Supplied text:
+--
For the full breakdown, read what actually drives replacement window cost — or see our vinyl window and full replacement services.
How we priced this
Honest about the numbers
The ranges in this estimator are typical DFW market figures, not SunSmart quotes — Market averages from This Old House, Fixr, NerdWallet, Angi & HomeGuide (2025–2026). These are typical DFW-market ranges, not SunSmart quotes. Last updated July 16, 2026.
We publish a ballpark because a range with your actual openings in front of us is a guess wearing a number's clothing. The estimator gets you oriented; the free in-home measurement gets you an exact, written price with no obligation.
Good questions
Cost questions, answered
The things DFW homeowners ask before they book a measurement.
It's a ballpark, not a quote. It combines typical DFW market ranges with the choices you make — material, tier, window type, count, and install method — to show a realistic band. Your exact, written price is set at a free in-home measurement, because the opening itself drives a lot of the cost and can't be seen from a website.
Picture (fixed) windows are usually the least expensive per unit — no moving parts or hardware — followed by single-hung and slider windows. Casement windows cost a bit more, and bay and bow windows cost the most because they're multi-panel assemblies that project from the wall.
Per window, usually yes: the crew mobilizes once, and setup and cleanup are spread across the whole job rather than repeated. Many homeowners still phase the work by room or elevation to fit a budget — that's fine, and we'll price it either way at the consultation.
An insert (pocket) install drops a new window into your existing frame when that frame is sound and square — less labor, lower cost. A full-frame replacement removes everything down to the rough opening, which is the right call when the frame is rotted, out of square, or you're changing the window's size or style. Full-frame costs more but fixes problems an insert would hide.
In Dallas–Fort Worth's cooling-dominated climate, a good Low-E coating — which reflects solar heat — generally does more for your summer bills than adding a third pane. Triple-pane shines most for noise reduction and extreme cold, so in Texas it's often better thought of as a comfort and sound upgrade than a pure energy one. We'll walk through whether it's worth it for your home.
For most DFW homes, vinyl gives the best balance of price, low maintenance, and heat performance. Fiberglass and composite cost more but resist warping and last longer; wood offers the classic look with the most upkeep; aluminum is slim and strong but needs a thermal break to insulate well in Texas heat. The calculator lets you compare all five side by side.
+--
Task statement:
Decide whether each statement agrees with the window cost text, answering yes or no and quoting the text's deciding words.
1. The ranges in the estimator are SunSmart quotes.
2. Picture windows are usually the least expensive per unit.
3. An insert install removes everything down to the rough opening.
The rows after this point are separate material with no connection to the window cost text.

Data:
+--
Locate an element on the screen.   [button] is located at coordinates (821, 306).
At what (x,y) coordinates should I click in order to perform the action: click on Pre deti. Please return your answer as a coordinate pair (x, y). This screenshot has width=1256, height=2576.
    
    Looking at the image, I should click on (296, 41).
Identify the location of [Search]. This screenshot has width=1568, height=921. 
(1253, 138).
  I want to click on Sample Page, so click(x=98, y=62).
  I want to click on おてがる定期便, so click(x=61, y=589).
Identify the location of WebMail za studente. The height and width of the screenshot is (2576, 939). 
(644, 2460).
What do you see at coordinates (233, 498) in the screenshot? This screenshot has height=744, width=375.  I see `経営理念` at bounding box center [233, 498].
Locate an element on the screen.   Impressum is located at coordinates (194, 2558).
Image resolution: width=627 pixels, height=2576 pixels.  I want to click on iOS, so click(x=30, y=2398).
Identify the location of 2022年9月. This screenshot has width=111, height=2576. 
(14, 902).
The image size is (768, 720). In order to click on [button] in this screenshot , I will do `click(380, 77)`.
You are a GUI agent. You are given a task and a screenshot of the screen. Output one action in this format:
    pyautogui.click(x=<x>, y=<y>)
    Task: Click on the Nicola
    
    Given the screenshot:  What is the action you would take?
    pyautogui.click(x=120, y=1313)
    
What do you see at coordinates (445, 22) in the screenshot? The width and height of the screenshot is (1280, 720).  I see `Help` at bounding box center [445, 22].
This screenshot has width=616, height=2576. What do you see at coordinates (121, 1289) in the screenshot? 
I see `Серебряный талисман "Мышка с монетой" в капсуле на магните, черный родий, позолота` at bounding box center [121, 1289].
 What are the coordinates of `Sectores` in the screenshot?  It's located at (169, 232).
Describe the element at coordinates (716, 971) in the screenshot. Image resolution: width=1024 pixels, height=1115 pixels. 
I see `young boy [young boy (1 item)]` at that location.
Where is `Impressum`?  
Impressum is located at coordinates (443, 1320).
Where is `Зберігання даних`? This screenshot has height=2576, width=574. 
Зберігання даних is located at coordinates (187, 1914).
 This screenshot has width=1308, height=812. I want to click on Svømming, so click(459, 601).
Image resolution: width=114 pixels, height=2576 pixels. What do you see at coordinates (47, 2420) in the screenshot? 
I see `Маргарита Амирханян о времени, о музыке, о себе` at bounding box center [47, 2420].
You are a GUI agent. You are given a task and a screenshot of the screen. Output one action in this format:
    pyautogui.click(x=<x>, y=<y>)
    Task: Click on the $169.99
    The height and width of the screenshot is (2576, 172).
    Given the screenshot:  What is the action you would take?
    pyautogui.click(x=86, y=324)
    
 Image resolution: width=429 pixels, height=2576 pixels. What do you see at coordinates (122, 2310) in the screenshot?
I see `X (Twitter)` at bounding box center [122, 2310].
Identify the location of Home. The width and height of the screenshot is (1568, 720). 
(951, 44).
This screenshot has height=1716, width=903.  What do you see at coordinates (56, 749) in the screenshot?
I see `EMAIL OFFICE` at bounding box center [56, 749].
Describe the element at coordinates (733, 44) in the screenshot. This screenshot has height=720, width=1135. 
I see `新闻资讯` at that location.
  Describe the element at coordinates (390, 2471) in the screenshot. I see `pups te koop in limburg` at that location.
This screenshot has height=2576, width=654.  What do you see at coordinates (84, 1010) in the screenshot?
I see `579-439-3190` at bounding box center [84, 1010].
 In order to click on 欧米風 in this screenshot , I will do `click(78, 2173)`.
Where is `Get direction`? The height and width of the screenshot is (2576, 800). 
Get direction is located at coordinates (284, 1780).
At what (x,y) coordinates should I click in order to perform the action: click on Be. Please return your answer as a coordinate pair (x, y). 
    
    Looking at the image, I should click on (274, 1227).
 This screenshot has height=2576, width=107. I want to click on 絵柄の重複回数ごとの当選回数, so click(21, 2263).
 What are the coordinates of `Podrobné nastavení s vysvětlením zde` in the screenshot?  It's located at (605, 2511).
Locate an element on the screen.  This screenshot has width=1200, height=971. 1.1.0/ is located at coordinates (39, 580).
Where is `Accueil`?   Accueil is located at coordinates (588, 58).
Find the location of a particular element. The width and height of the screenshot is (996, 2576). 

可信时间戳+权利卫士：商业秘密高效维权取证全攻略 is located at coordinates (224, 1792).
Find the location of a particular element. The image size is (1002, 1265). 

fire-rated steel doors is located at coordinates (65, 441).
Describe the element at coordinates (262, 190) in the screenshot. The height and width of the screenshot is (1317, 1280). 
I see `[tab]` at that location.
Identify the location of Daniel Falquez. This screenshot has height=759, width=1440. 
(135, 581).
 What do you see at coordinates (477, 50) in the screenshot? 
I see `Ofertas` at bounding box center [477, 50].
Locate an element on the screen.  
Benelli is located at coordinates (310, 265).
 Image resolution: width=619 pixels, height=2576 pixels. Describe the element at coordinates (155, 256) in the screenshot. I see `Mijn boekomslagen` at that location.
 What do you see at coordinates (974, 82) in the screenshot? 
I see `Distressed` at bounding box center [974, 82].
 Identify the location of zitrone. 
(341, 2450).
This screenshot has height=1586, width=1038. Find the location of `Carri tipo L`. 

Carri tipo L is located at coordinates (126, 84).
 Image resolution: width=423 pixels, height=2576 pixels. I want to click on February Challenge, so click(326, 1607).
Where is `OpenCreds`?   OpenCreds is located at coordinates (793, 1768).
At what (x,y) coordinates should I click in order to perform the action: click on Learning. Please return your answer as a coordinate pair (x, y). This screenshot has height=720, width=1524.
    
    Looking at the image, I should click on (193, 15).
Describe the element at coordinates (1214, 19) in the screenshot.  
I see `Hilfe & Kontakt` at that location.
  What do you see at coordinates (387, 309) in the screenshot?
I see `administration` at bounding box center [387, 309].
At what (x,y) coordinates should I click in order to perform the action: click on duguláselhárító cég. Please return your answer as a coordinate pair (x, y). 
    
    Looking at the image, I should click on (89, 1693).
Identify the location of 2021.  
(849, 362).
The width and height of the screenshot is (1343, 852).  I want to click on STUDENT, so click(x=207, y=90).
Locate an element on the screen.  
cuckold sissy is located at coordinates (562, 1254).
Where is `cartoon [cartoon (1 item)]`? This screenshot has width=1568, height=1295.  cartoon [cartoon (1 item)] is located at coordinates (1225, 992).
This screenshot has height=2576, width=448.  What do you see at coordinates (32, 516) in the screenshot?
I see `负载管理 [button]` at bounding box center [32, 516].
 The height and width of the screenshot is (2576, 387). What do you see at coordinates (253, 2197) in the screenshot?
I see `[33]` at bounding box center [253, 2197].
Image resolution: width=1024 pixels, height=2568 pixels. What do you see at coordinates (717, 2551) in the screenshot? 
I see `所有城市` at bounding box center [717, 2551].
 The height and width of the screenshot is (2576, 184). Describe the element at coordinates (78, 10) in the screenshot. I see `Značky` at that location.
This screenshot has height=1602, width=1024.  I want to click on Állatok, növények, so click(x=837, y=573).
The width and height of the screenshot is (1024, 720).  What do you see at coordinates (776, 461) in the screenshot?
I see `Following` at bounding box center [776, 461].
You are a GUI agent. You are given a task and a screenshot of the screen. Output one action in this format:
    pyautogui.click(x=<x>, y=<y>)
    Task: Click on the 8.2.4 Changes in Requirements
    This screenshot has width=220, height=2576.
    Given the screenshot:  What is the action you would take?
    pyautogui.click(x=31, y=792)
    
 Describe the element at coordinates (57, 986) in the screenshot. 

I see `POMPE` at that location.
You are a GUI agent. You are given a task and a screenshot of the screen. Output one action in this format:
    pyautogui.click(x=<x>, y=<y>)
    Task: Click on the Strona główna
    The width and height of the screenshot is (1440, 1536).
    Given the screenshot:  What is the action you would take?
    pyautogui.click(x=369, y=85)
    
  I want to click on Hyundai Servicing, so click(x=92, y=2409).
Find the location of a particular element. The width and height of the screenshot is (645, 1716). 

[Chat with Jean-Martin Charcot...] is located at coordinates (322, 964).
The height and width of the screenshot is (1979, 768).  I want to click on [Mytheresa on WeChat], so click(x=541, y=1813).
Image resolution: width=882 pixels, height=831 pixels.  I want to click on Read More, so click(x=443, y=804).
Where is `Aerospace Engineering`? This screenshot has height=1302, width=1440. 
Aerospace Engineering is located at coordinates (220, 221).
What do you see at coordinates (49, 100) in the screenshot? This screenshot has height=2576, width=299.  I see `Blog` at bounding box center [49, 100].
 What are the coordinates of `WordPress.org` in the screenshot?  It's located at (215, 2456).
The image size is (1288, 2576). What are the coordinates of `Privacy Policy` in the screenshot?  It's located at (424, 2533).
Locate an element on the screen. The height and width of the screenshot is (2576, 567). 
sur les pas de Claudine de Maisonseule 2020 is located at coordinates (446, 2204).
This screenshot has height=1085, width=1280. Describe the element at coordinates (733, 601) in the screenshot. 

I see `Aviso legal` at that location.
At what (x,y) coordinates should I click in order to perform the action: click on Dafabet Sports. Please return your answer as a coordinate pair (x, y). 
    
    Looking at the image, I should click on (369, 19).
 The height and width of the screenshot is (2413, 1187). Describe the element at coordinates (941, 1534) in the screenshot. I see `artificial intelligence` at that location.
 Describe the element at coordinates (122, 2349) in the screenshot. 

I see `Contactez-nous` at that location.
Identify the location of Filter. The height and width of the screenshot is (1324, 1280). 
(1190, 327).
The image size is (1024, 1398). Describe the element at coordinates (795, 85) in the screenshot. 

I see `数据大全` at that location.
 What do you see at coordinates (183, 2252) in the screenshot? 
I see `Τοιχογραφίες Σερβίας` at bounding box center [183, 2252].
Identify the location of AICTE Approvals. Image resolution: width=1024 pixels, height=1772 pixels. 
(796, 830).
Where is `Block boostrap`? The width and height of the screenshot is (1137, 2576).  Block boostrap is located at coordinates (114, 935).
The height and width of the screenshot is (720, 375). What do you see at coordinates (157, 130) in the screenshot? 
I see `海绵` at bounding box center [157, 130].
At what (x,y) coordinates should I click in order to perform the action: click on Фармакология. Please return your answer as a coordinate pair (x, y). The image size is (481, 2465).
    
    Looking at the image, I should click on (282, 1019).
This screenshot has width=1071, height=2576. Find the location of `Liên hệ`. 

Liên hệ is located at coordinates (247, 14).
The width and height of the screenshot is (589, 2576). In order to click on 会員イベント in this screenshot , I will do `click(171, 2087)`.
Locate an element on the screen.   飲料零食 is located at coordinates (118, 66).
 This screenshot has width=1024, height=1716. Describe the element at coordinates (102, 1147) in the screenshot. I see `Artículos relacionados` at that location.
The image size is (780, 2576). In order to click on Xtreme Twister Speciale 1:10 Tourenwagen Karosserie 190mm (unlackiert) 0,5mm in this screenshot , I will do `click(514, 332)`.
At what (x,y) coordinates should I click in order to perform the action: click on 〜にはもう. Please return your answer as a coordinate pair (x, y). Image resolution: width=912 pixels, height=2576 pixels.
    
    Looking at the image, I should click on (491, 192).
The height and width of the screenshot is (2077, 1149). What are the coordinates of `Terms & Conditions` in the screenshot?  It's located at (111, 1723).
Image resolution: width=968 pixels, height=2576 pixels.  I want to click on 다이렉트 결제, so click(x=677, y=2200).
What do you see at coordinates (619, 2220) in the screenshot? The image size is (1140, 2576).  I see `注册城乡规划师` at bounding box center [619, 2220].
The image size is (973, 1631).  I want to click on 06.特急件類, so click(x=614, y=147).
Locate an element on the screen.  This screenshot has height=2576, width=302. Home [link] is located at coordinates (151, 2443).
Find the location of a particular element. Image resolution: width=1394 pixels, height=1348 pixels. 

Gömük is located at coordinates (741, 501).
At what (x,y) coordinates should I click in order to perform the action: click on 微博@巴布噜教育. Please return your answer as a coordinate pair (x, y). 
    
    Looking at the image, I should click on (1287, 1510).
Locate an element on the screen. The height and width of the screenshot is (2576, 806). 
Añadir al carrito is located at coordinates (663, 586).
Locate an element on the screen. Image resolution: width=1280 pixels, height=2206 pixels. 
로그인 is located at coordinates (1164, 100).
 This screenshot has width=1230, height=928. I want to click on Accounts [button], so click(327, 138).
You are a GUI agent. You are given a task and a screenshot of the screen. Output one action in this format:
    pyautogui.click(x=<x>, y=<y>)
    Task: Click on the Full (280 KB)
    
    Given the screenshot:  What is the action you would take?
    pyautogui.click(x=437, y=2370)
+--
Answer section:
1. No: "not SunSmart quotes"
2. Yes: "Picture (fixed) windows are usually the least expensive per unit"
3. No: "An insert (pocket) install drops a new window into your existing frame"